* Given records
----

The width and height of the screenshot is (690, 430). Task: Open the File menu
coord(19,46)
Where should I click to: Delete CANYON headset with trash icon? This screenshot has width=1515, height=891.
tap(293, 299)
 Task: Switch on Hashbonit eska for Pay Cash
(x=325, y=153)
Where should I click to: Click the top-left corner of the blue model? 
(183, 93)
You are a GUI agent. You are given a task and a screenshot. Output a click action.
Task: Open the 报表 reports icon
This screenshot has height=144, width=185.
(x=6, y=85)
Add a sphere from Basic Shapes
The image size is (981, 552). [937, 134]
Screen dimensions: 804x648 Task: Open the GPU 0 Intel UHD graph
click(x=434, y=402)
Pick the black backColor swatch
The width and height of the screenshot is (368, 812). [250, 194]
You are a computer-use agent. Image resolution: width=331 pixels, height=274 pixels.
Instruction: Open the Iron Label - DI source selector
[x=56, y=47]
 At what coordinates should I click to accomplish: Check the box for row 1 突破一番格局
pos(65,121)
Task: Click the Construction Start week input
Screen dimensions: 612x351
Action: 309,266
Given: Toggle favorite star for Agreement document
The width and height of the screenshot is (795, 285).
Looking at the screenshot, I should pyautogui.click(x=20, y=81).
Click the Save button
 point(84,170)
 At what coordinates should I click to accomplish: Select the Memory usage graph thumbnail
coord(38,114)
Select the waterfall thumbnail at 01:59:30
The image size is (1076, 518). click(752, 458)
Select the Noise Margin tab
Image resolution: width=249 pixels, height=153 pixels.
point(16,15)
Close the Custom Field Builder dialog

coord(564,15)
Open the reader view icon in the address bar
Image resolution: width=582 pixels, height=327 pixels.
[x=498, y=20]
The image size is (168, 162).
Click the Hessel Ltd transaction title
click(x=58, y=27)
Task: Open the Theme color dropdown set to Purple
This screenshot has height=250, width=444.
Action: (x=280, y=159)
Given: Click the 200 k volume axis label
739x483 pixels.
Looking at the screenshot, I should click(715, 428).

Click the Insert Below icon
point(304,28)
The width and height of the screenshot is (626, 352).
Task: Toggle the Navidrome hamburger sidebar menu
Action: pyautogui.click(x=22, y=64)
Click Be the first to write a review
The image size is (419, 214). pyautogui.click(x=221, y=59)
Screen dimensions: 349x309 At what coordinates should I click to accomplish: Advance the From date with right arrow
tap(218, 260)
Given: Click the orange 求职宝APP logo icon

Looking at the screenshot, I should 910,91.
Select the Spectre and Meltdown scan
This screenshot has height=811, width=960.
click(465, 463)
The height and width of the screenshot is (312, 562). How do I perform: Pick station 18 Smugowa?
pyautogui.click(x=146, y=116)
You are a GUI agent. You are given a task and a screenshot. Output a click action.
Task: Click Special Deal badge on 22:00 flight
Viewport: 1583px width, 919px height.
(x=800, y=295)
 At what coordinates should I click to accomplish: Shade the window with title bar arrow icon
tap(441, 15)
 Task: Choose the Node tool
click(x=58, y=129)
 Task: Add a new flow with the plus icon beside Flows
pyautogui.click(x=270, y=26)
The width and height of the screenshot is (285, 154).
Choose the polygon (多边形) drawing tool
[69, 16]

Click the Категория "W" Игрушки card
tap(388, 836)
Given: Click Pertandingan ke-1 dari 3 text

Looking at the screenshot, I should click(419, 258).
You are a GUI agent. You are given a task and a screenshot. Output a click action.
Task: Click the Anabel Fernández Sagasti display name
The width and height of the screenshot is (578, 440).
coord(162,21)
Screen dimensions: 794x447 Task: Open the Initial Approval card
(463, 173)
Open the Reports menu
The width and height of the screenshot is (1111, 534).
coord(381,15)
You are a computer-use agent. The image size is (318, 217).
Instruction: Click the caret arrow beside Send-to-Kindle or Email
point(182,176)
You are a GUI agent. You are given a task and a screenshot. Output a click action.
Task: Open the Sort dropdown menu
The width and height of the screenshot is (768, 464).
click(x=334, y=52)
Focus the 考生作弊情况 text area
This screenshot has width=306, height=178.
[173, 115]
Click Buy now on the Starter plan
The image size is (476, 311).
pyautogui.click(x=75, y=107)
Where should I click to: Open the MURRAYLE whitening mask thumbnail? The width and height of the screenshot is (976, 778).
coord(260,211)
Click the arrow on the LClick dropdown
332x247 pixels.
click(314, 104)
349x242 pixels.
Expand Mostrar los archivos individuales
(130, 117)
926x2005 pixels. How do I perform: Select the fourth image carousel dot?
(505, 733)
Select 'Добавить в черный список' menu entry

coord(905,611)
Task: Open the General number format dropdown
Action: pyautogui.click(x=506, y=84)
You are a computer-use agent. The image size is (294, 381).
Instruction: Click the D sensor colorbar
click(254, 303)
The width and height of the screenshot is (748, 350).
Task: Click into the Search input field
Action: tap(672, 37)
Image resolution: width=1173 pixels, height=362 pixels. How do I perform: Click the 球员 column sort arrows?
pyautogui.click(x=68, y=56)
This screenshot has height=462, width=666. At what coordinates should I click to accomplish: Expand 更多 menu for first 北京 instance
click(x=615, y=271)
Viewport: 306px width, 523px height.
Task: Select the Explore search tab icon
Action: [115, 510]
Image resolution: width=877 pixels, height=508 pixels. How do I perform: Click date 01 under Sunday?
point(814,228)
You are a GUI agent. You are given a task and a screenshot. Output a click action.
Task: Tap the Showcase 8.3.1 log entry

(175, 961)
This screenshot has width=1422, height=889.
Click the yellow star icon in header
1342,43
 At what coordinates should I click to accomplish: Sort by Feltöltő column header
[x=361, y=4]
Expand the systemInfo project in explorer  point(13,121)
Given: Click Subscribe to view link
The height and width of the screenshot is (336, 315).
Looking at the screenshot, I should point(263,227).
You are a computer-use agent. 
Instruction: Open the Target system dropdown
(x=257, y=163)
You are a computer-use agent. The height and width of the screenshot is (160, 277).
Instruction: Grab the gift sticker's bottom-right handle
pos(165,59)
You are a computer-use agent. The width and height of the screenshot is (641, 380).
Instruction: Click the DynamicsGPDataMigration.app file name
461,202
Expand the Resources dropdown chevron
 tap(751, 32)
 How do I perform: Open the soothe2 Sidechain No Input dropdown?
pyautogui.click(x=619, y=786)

----

* Instructions for the task
Word for word, return each of the entries shown above.

* Answer box
The width and height of the screenshot is (690, 430). Task: Open the File menu
coord(19,46)
Where should I click to: Delete CANYON headset with trash icon? This screenshot has width=1515, height=891.
tap(293, 299)
 Task: Switch on Hashbonit eska for Pay Cash
(x=325, y=153)
Where should I click to: Click the top-left corner of the blue model? 
(183, 93)
You are a GUI agent. You are given a task and a screenshot. Output a click action.
Task: Open the 报表 reports icon
This screenshot has height=144, width=185.
(x=6, y=85)
Add a sphere from Basic Shapes
The image size is (981, 552). [937, 134]
Screen dimensions: 804x648 Task: Open the GPU 0 Intel UHD graph
click(x=434, y=402)
Pick the black backColor swatch
The width and height of the screenshot is (368, 812). [250, 194]
You are a computer-use agent. Image resolution: width=331 pixels, height=274 pixels.
Instruction: Open the Iron Label - DI source selector
[x=56, y=47]
 At what coordinates should I click to accomplish: Check the box for row 1 突破一番格局
pos(65,121)
Task: Click the Construction Start week input
Screen dimensions: 612x351
Action: 309,266
Given: Toggle favorite star for Agreement document
The width and height of the screenshot is (795, 285).
Looking at the screenshot, I should pyautogui.click(x=20, y=81).
Click the Save button
 point(84,170)
 At what coordinates should I click to accomplish: Select the Memory usage graph thumbnail
coord(38,114)
Select the waterfall thumbnail at 01:59:30
The image size is (1076, 518). click(752, 458)
Select the Noise Margin tab
Image resolution: width=249 pixels, height=153 pixels.
point(16,15)
Close the Custom Field Builder dialog

coord(564,15)
Open the reader view icon in the address bar
Image resolution: width=582 pixels, height=327 pixels.
[x=498, y=20]
The image size is (168, 162).
Click the Hessel Ltd transaction title
click(x=58, y=27)
Task: Open the Theme color dropdown set to Purple
This screenshot has height=250, width=444.
Action: (x=280, y=159)
Given: Click the 200 k volume axis label
739x483 pixels.
Looking at the screenshot, I should click(715, 428).

Click the Insert Below icon
point(304,28)
The width and height of the screenshot is (626, 352).
Task: Toggle the Navidrome hamburger sidebar menu
Action: pyautogui.click(x=22, y=64)
Click Be the first to write a review
The image size is (419, 214). pyautogui.click(x=221, y=59)
Screen dimensions: 349x309 At what coordinates should I click to accomplish: Advance the From date with right arrow
tap(218, 260)
Given: Click the orange 求职宝APP logo icon

Looking at the screenshot, I should 910,91.
Select the Spectre and Meltdown scan
This screenshot has height=811, width=960.
click(465, 463)
The height and width of the screenshot is (312, 562). How do I perform: Pick station 18 Smugowa?
pyautogui.click(x=146, y=116)
You are a GUI agent. You are given a task and a screenshot. Output a click action.
Task: Click Special Deal badge on 22:00 flight
Viewport: 1583px width, 919px height.
(x=800, y=295)
 At what coordinates should I click to accomplish: Shade the window with title bar arrow icon
tap(441, 15)
 Task: Choose the Node tool
click(x=58, y=129)
 Task: Add a new flow with the plus icon beside Flows
pyautogui.click(x=270, y=26)
The width and height of the screenshot is (285, 154).
Choose the polygon (多边形) drawing tool
[69, 16]

Click the Категория "W" Игрушки card
tap(388, 836)
Given: Click Pertandingan ke-1 dari 3 text

Looking at the screenshot, I should click(419, 258).
You are a GUI agent. You are given a task and a screenshot. Output a click action.
Task: Click the Anabel Fernández Sagasti display name
The width and height of the screenshot is (578, 440).
coord(162,21)
Screen dimensions: 794x447 Task: Open the Initial Approval card
(463, 173)
Open the Reports menu
The width and height of the screenshot is (1111, 534).
coord(381,15)
You are a computer-use agent. The image size is (318, 217).
Instruction: Click the caret arrow beside Send-to-Kindle or Email
point(182,176)
You are a GUI agent. You are given a task and a screenshot. Output a click action.
Task: Open the Sort dropdown menu
The width and height of the screenshot is (768, 464).
click(x=334, y=52)
Focus the 考生作弊情况 text area
This screenshot has width=306, height=178.
[173, 115]
Click Buy now on the Starter plan
The image size is (476, 311).
pyautogui.click(x=75, y=107)
Where should I click to: Open the MURRAYLE whitening mask thumbnail? The width and height of the screenshot is (976, 778).
coord(260,211)
Click the arrow on the LClick dropdown
332x247 pixels.
click(314, 104)
349x242 pixels.
Expand Mostrar los archivos individuales
(130, 117)
926x2005 pixels. How do I perform: Select the fourth image carousel dot?
(505, 733)
Select 'Добавить в черный список' menu entry

coord(905,611)
Task: Open the General number format dropdown
Action: pyautogui.click(x=506, y=84)
You are a computer-use agent. The image size is (294, 381).
Instruction: Click the D sensor colorbar
click(254, 303)
The width and height of the screenshot is (748, 350).
Task: Click into the Search input field
Action: tap(672, 37)
Image resolution: width=1173 pixels, height=362 pixels. How do I perform: Click the 球员 column sort arrows?
pyautogui.click(x=68, y=56)
This screenshot has height=462, width=666. At what coordinates should I click to accomplish: Expand 更多 menu for first 北京 instance
click(x=615, y=271)
Viewport: 306px width, 523px height.
Task: Select the Explore search tab icon
Action: [115, 510]
Image resolution: width=877 pixels, height=508 pixels. How do I perform: Click date 01 under Sunday?
point(814,228)
You are a GUI agent. You are given a task and a screenshot. Output a click action.
Task: Tap the Showcase 8.3.1 log entry

(175, 961)
This screenshot has width=1422, height=889.
Click the yellow star icon in header
1342,43
 At what coordinates should I click to accomplish: Sort by Feltöltő column header
[x=361, y=4]
Expand the systemInfo project in explorer  point(13,121)
Given: Click Subscribe to view link
The height and width of the screenshot is (336, 315).
Looking at the screenshot, I should point(263,227).
You are a computer-use agent. 
Instruction: Open the Target system dropdown
(x=257, y=163)
You are a computer-use agent. The height and width of the screenshot is (160, 277).
Instruction: Grab the gift sticker's bottom-right handle
pos(165,59)
You are a computer-use agent. The width and height of the screenshot is (641, 380).
Instruction: Click the DynamicsGPDataMigration.app file name
461,202
Expand the Resources dropdown chevron
 tap(751, 32)
 How do I perform: Open the soothe2 Sidechain No Input dropdown?
pyautogui.click(x=619, y=786)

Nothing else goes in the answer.